Heat a saucepan on high heat (no oil!). Add the lamb mince and cook until browned, 5-6 mins. Use a wooden spoon to break it up as it cooks. Meanwhile, halve, peel and thinly slice the red onion. When the lamb has browned, drain off any excess oil, then add half the onion and cook until softened, 5-6 mins. Next, add the ras-el-hanout and half the turmeric and cook for 1 minute more.

2

Add the basmati rice to the pan and stir to make sure it gets nicely coated in the spices. Then add the water (see ingredients for amount). Bring to the boil, add the chicken stock powder and stir to dissolve. Lower the heat to medium and pop a lid on. Cook for 10 mins then remove the pan from the heat and set aside for another 10 mins.
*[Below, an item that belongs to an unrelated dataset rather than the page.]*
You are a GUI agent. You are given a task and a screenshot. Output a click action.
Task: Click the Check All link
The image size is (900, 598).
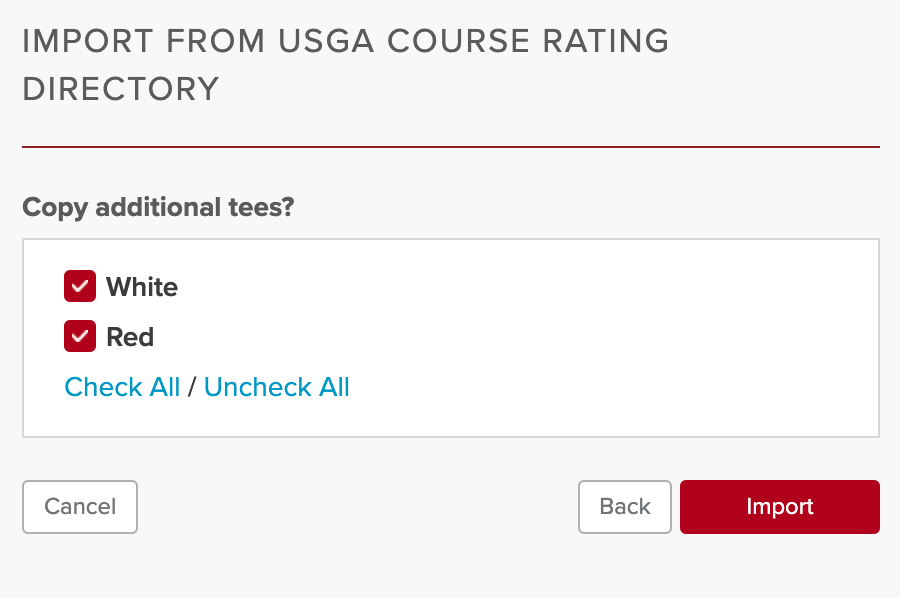click(122, 387)
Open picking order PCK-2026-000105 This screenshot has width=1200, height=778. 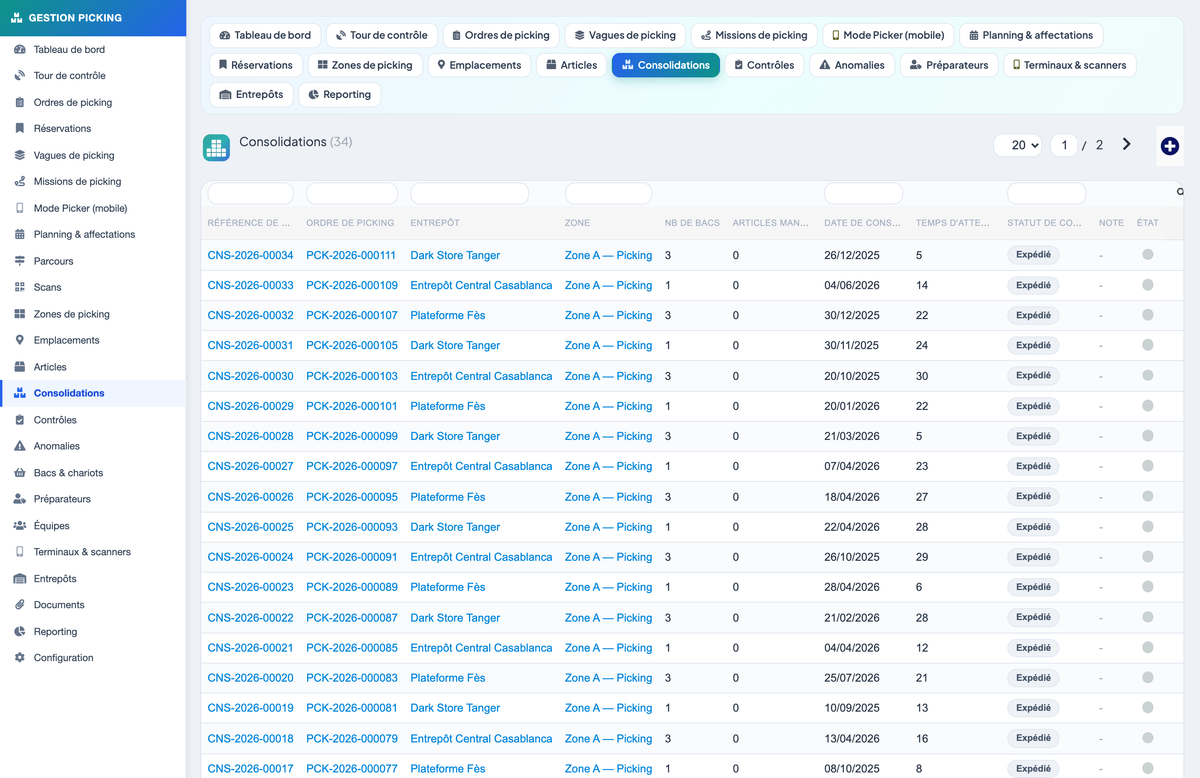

The rice will finish cooking in its own steam. This is your pilaf!

3

While your pilaf cooks, finish off your last few jobs. Peel and grate the garlic (or use a garlic press ). Pick the mint leaves from their stalks and finely chop (discard the stalks). Halve the lemon. Drain the lentils in a colander, rinse under cold water and set aside.

4

Heat a splash of oil in another frying pan over medium heat. Add the remaining onion and cook until softened, 5 mins. Stir frequently to make sure they don't burn. Add the baby spinach and cook for 2 mins before adding the garlic. Cook until the spinach has wilted completely then stir in the lentils. Carry on cooking until the lentils are piping hot, 1-2 mins. Season to taste with salt and pepper and set aside.

5

Put the yoghurt in a small bowl and mix in half the mint and a pinch of the remaining turmeric. Season with salt and pepper then set aside. When the pilaf is ready, fluff it up with a fork, then carefully add the lentil mixture, remaining mint and a squeeze of lemon juice. Taste and add more salt, pepper or lemon juice if you fancy.

6

Serve the lamb pilaf in deep bowls with a generous dollop of minty yoghurt. Enjoy!